▶ _EXERCISE PROMPT_
Give each line of the rows below that contains the string "width", matching case exactly.
- - -
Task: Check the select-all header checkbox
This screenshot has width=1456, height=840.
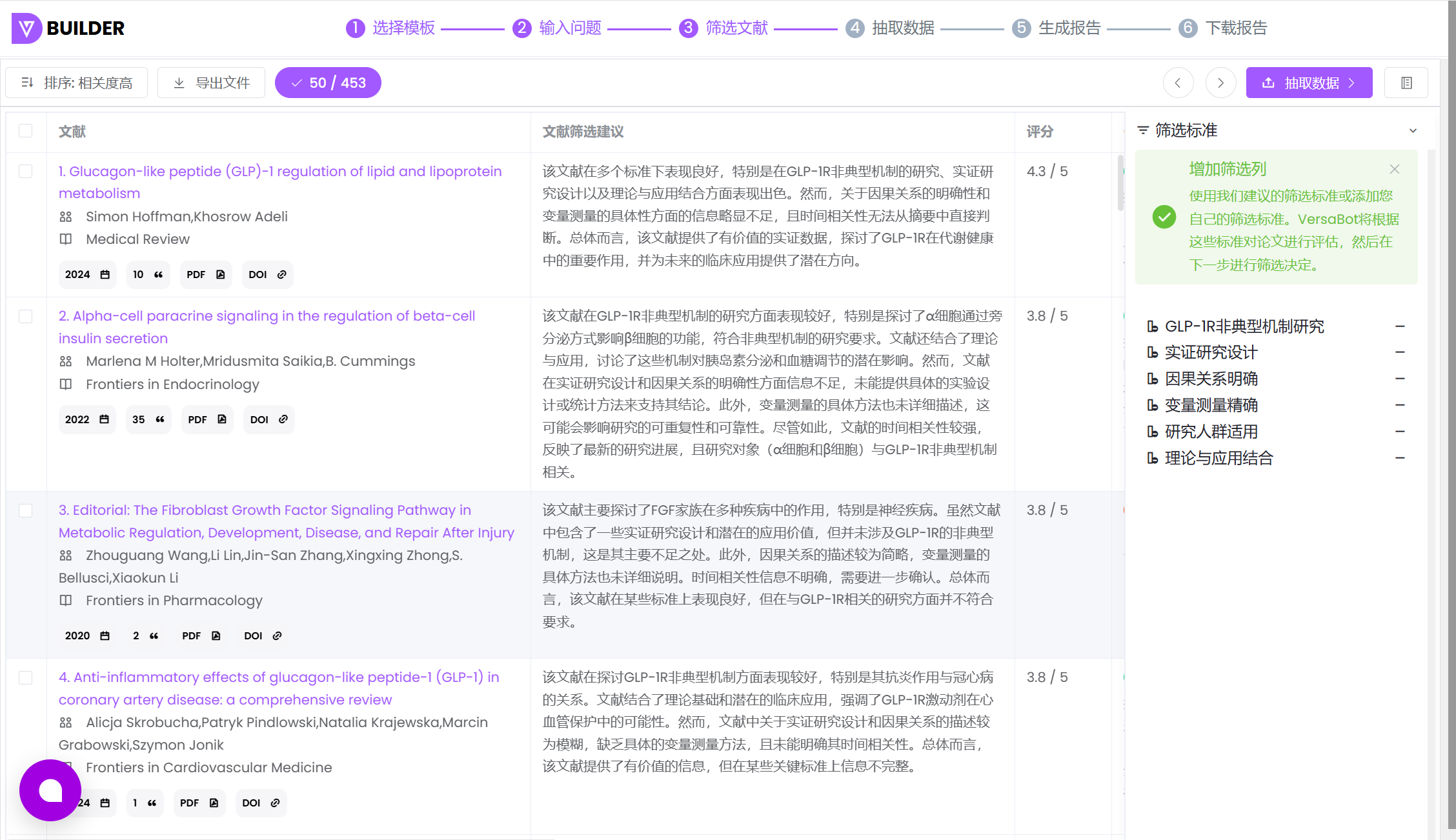Action: (26, 131)

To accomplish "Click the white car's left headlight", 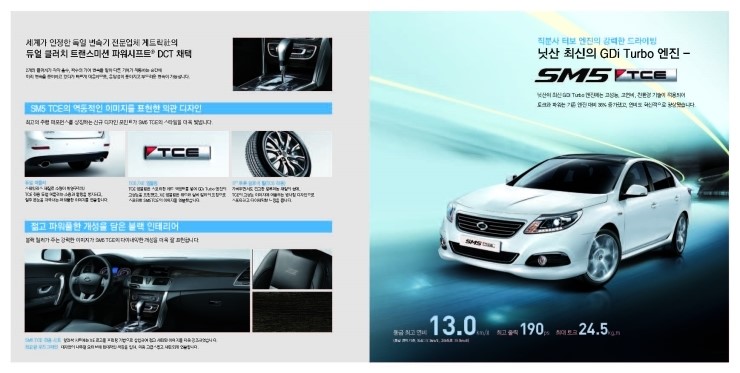I will (553, 221).
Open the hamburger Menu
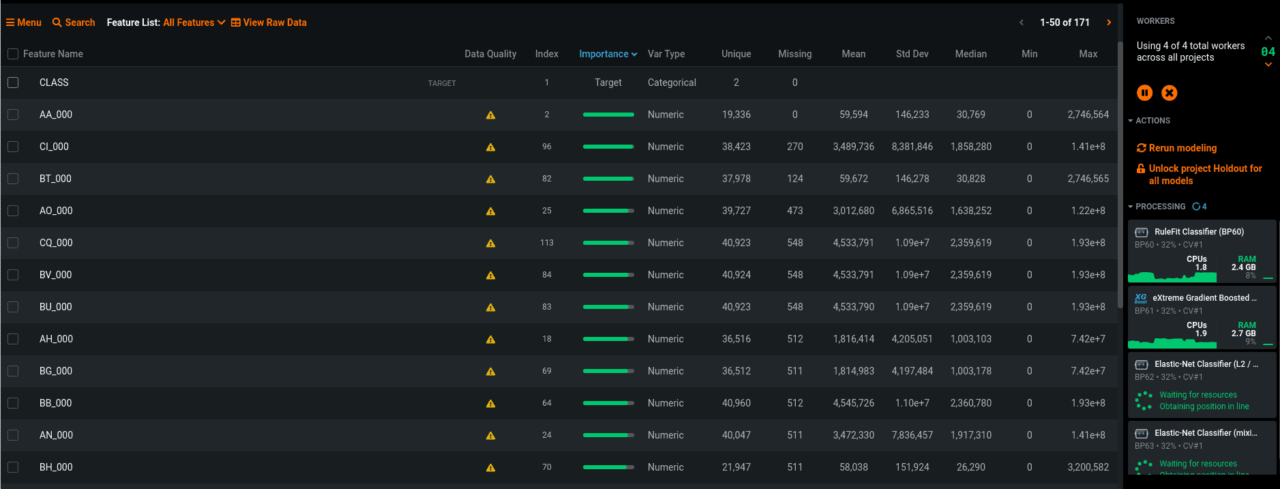 tap(24, 22)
- - -
▶ _OUTPUT FOR THIS EXERCISE_
This screenshot has width=1456, height=840.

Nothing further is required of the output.